Is there something wrong with this position you’re in — is there something wrong about liking that they’re jealous?
At this point in our scenario, it sounds like a relatively harmless situation.
Some questions you may want to explore are:
- Why does their jealousy intrigue or interest me? (What do I ‘get’ from their jealousy?)
- Is there something that they’re not experiencing that is promoting this jealousy? (And is that ‘something’ expected from me?)
Regardless of the type of relationship we’re talking about, you might be interested in remembering that jealousy is an unpleasant experience, in general.
Of course, in our scenario, your friend has not conveyed a real sense of pain to you, with their calm, unemotional report about their feelings of jealousy. But is it possible that they don’t feel secure enough in their connection with you to be able to truly express how they’re feeling?

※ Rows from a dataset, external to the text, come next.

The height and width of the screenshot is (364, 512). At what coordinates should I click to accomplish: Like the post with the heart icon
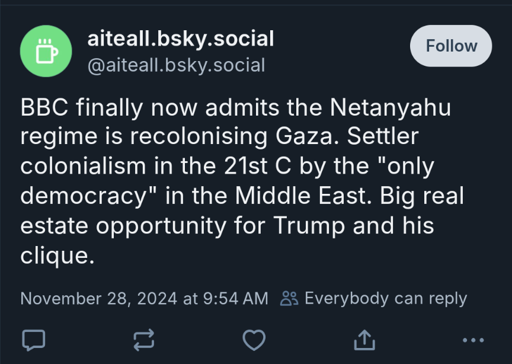pyautogui.click(x=254, y=340)
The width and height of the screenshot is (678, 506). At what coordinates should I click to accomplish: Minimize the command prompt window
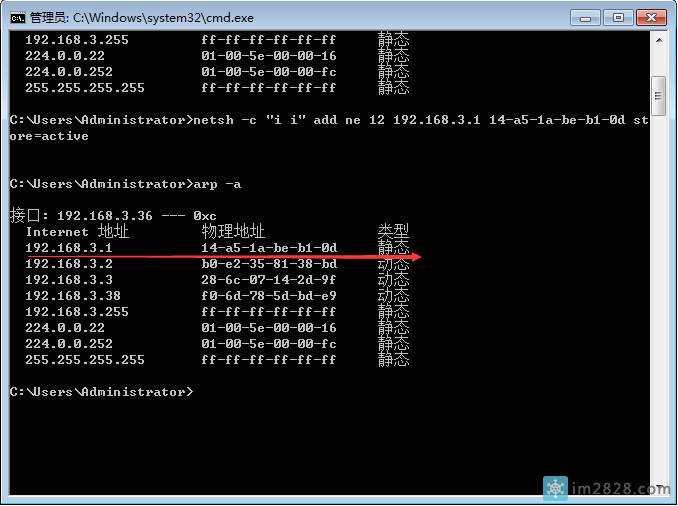tap(586, 17)
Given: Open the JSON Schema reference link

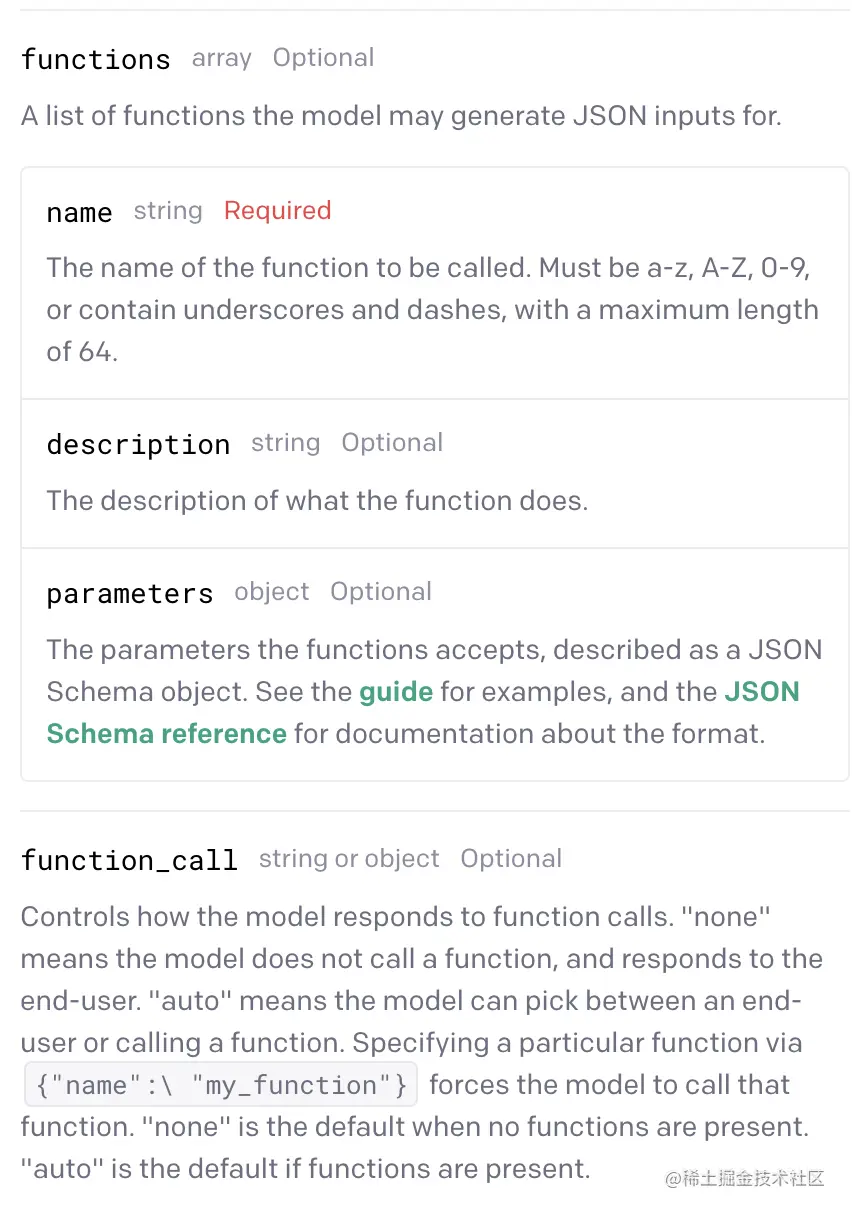Looking at the screenshot, I should pos(423,713).
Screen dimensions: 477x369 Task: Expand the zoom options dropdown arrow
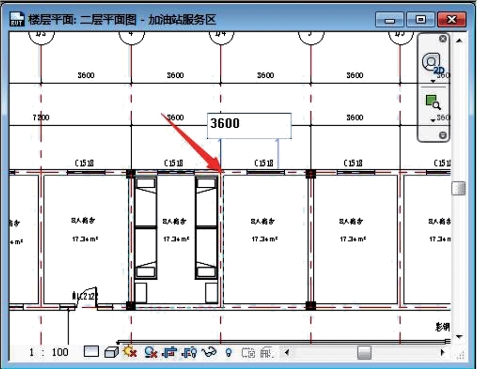433,120
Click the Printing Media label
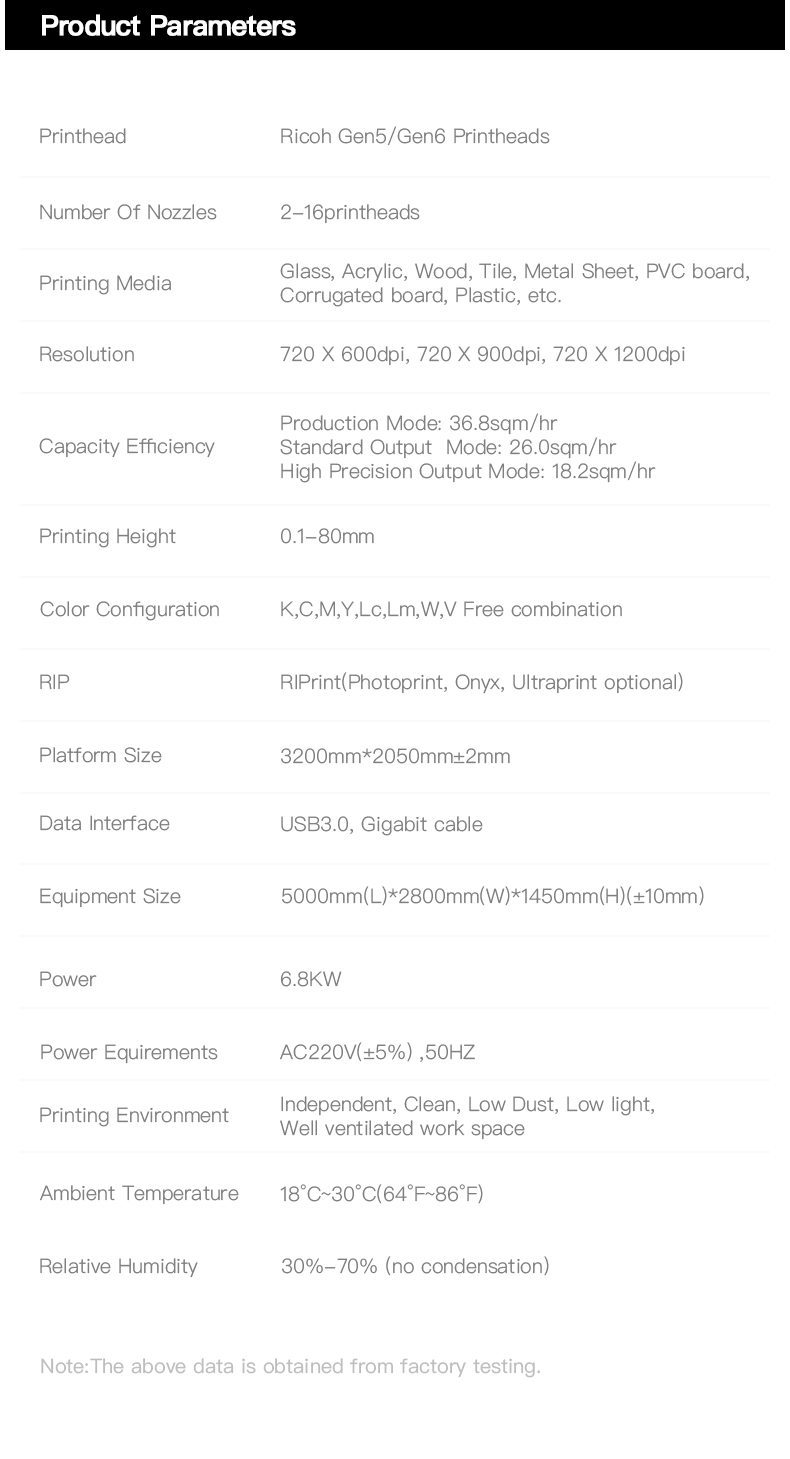Viewport: 790px width, 1459px height. (x=105, y=283)
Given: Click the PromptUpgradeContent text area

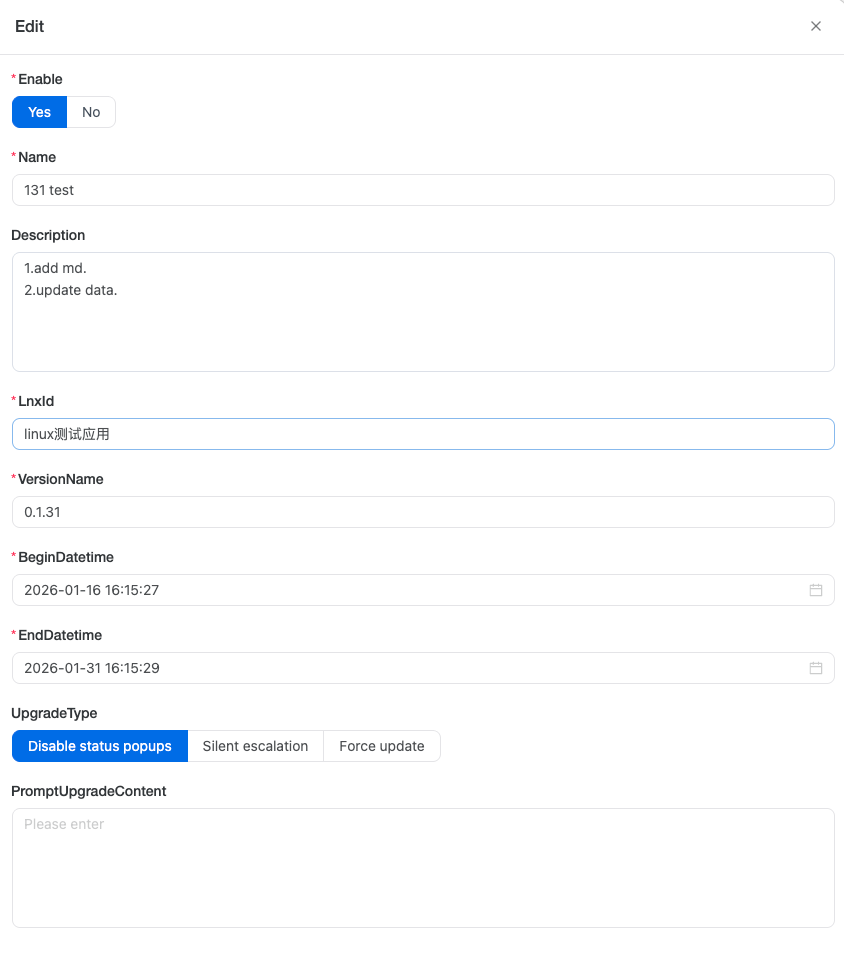Looking at the screenshot, I should pos(422,868).
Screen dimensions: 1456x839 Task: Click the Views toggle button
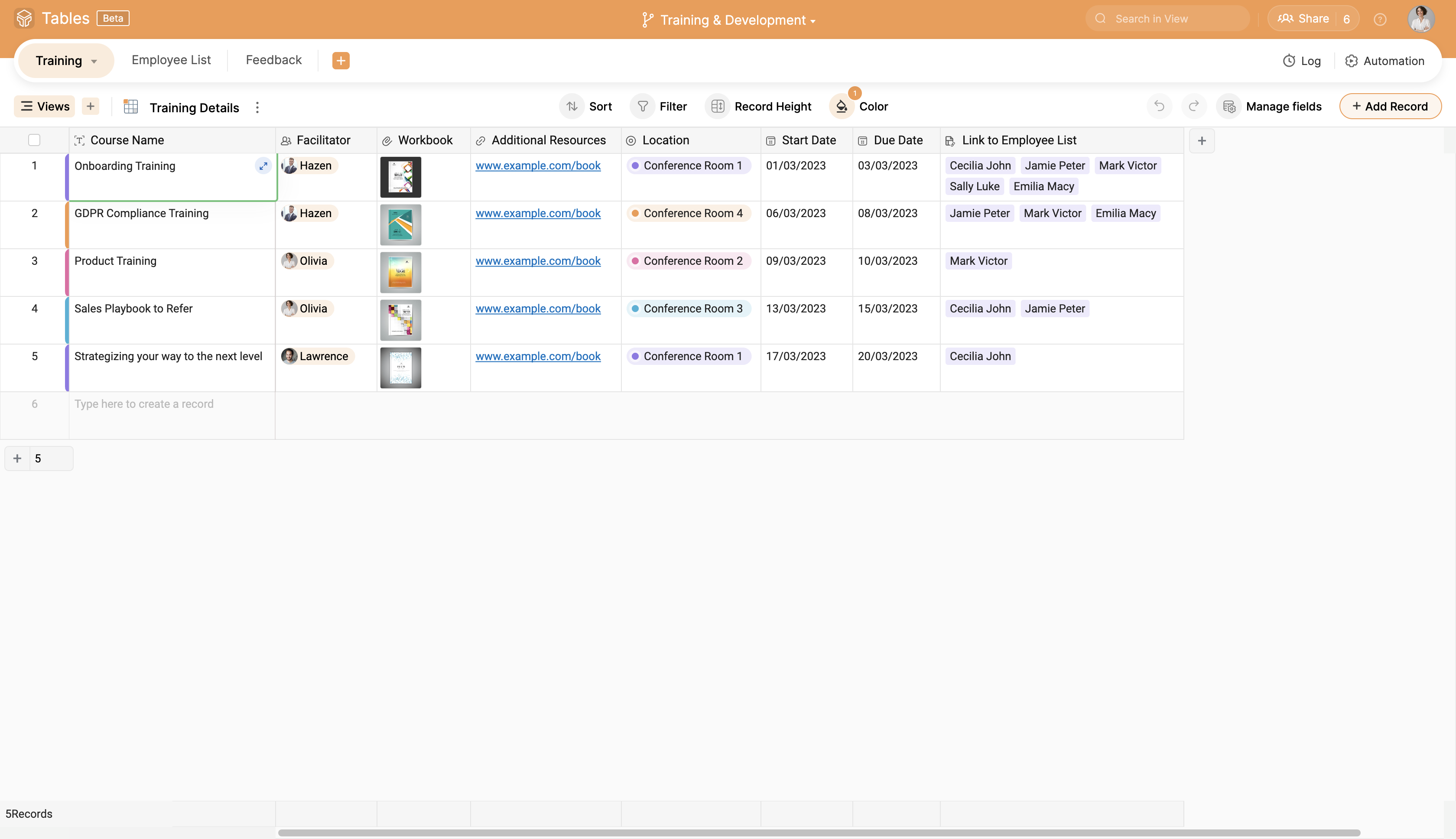pyautogui.click(x=45, y=106)
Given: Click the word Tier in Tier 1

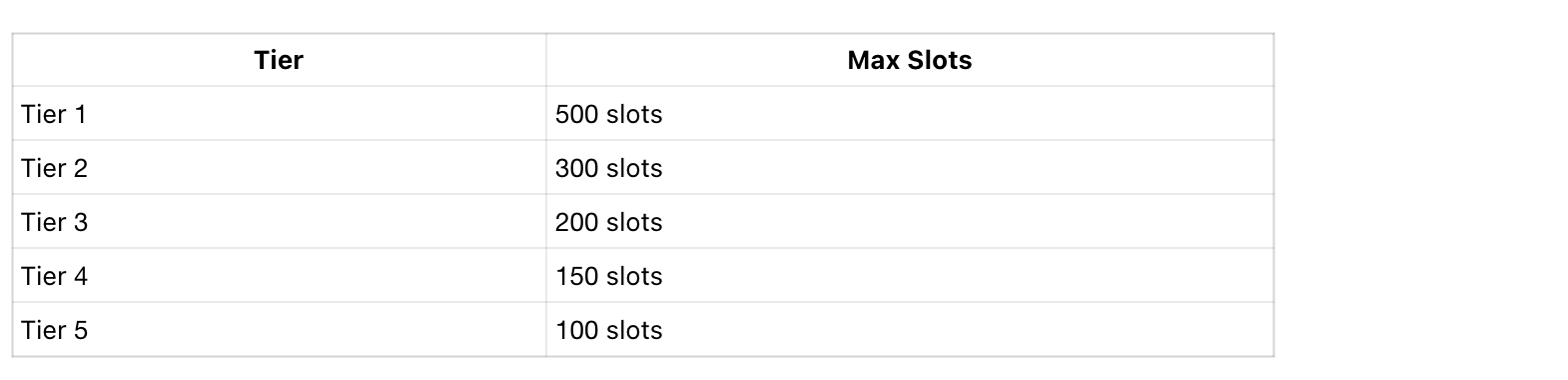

Could they be hiding their deeper emotions from you, for fear of causing conflict or of losing your friendship?
At this point, you might want to check your own level of empathy — that is, the ability to understand and maybe even feel others’ feelings — toward your friend and their jealousy experience.
If your friend is, indeed, feeling discomfort over this jealousy, weigh the value of their discomfort against the special feeling you get from knowing they’re jealous. If you can talk about it with your friend, calmly, frankly, and with sensitivity, all the better. And it’s important to know that there could be much more emotion hidden beneath your friend’s surface appearance. Put yourself in their shoes: Imagine how much courage it may have taken for them to reveal their jealousy to you. Even if the whole idea seems ridiculous to you, that you’re absolutely positive there is no reason for their jealousy, avoid acting dismissive of their feelings and worries.
You could also find that your friend is capable of experiencing jealousy without discomfort. In such cases, you two might find yourselves in an ongoing conversation around the various circumstances of human relationships, maybe even filled with humor and light.